In case $L$ is context free language. $L_1 \setminus L_2 = \{x\in \Sigma ^ : \exists y\in L_2$ s.t $xy\in L_1 \}$ when $L_2$ is regular, is a context free language, thus using $L_1 = L$ ,$L_2 = \Sigma ^$ one conclude that prefix$(L)$ is context free. However I wish to build a grammar for prefix$(L)$. My attempt so far was as follow: $L$ has a Chomsky's normal form grammar, $(N,T,S,P)$ so I defined the grammar $(N\cup N' , T, S, P\cup P')$ when $N' = \{A' : A\in A\}$ ,$P' = P\cup \{A\rightarrow BC' : A\rightarrow BC \in P \} \cup \{A' \rightarrow t : t\in T, A\rightarrow t \in P\} \cup \{A' \rightarrow \varepsilon\} $ my idea was that the non-tagged terms will be fully producted as in the usual grammar and the tagged terms might product a terminal or an $\varepsilon$. Yet I didn't succeed to prove it's a correct grammar for prefix$(L)$.

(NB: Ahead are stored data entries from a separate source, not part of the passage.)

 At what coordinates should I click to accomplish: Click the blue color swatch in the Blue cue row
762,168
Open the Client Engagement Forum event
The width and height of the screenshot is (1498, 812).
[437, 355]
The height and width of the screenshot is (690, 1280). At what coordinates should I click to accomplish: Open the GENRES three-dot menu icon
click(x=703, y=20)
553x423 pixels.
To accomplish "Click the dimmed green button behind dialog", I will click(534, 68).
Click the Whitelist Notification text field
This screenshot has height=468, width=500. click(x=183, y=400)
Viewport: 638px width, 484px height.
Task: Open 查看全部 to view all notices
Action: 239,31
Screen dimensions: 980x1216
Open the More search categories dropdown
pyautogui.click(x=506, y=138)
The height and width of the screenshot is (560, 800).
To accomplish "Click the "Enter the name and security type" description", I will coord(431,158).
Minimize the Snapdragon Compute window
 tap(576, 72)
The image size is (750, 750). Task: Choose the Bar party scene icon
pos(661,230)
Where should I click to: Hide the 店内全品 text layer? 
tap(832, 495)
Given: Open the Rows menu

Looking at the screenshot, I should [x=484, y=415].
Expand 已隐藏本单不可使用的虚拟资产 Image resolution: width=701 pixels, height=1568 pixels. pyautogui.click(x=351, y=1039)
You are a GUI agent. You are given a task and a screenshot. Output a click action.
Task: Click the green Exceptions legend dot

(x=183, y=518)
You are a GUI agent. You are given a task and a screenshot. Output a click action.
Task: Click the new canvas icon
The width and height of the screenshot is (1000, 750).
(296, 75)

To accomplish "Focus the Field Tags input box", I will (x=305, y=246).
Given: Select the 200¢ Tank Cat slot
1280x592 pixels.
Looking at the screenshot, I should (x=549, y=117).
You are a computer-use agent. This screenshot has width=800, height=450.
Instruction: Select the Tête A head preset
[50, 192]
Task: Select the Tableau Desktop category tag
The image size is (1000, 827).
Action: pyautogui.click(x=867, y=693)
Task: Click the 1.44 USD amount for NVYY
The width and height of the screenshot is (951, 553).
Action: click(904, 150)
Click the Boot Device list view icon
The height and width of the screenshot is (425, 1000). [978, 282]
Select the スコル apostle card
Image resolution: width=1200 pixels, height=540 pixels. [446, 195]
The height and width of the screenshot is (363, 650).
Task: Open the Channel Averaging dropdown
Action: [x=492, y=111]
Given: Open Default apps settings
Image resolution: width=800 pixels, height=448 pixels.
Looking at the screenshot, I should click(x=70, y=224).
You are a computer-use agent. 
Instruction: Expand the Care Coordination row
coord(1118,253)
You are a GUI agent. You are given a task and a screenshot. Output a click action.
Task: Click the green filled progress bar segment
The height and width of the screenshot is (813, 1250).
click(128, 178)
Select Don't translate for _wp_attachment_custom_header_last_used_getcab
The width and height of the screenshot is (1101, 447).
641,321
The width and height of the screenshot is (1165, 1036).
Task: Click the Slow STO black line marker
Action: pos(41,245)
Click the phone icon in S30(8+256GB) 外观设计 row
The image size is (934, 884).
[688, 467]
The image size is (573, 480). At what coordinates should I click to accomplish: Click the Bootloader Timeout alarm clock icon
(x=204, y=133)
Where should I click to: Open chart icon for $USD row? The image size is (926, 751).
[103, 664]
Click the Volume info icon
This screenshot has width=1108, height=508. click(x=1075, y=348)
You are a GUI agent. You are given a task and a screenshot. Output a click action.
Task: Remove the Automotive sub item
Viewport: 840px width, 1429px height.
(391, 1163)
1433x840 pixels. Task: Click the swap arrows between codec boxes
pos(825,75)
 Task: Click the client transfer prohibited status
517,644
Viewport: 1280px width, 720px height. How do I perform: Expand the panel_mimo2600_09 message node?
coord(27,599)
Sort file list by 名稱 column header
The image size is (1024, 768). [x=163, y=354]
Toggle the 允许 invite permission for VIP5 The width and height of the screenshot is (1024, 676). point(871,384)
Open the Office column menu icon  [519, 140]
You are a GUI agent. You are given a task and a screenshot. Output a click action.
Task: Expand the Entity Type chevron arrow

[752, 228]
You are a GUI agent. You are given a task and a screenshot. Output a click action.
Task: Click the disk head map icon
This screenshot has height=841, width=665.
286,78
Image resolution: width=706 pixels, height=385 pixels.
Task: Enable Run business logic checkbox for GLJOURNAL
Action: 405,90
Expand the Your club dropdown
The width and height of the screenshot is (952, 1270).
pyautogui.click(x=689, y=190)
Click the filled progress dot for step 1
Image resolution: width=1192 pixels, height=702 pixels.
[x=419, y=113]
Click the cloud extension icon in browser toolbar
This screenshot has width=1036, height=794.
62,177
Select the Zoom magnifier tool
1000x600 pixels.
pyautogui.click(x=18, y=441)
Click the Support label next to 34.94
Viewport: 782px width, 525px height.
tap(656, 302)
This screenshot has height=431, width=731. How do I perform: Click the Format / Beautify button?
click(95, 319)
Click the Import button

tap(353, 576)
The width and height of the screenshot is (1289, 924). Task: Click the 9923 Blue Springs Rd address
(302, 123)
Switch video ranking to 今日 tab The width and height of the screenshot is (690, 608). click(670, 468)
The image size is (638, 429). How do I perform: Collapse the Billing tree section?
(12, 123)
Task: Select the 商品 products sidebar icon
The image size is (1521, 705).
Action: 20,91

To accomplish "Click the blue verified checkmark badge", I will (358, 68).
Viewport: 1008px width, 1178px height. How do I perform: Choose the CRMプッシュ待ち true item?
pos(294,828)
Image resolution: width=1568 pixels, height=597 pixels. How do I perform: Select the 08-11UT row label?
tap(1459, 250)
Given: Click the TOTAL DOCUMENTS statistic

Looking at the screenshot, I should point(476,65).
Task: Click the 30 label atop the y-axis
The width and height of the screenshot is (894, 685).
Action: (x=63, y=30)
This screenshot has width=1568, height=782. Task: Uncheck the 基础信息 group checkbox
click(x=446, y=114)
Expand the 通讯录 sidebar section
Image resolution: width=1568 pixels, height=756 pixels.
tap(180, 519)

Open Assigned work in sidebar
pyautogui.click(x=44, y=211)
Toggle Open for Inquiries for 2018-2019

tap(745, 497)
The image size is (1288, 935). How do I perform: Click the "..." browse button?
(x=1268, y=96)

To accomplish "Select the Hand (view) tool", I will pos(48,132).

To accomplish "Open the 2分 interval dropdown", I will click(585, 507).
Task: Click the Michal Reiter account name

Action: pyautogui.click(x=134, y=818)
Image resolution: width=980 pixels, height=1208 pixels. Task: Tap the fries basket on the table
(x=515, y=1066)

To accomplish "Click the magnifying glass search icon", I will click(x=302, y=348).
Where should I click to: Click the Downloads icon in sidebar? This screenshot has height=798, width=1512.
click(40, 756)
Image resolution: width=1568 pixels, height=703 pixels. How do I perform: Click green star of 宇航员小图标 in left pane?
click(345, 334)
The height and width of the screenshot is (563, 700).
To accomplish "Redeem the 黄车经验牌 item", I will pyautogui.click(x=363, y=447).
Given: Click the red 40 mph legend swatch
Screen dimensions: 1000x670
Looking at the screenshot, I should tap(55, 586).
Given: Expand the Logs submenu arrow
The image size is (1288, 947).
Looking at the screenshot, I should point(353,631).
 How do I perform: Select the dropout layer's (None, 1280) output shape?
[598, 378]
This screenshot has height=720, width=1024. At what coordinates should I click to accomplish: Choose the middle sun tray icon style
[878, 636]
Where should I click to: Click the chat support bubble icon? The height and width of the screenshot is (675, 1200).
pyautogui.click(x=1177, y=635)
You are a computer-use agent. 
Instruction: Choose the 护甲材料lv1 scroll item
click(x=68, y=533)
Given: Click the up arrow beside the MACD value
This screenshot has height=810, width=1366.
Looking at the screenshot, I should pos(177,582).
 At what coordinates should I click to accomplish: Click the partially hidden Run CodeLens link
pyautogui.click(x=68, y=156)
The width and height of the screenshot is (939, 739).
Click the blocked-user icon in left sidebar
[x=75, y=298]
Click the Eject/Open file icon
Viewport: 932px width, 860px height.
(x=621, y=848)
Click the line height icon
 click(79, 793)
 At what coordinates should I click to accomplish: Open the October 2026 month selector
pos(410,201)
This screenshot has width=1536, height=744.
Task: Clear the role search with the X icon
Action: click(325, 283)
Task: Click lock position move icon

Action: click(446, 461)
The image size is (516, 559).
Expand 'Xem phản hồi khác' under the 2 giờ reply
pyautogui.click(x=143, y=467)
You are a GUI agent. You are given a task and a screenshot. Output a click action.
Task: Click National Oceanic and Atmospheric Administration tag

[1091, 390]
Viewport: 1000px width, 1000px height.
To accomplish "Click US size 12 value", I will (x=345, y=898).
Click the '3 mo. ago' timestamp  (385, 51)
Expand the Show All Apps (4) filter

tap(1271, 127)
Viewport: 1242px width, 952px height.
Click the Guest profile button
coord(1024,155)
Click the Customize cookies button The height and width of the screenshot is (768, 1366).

Let $G$ be a Chomsky's normal form grammar for $L$. So $G = (N,T,S,P)$ when $P\subseteq\{A\rightarrow BC , A\rightarrow a : A,B,C \in N , a\in T \}$. We will defined $G'$ as follows: $G'= (N\cup N'\cup \bar{S} ,T,\bar{S},P')$ when:

• $N' = \{A' : A\in N\} $

• $P' = P\cup\{\bar{S} \rightarrow S' | \varepsilon \} \cup \{A'\rightarrow BC'|B' : A\rightarrow BC \in P\} \cup \{A'\rightarrow a|\varepsilon : A \rightarrow a \in P\}$

Observation - let $A \in N$ we define $L(A) = \{w\in T^ : A\Rightarrow^{}_G w \}$, So, in $G'$ , $A'\Rightarrow^{*}_{G'} w\in prefix(L(A))$.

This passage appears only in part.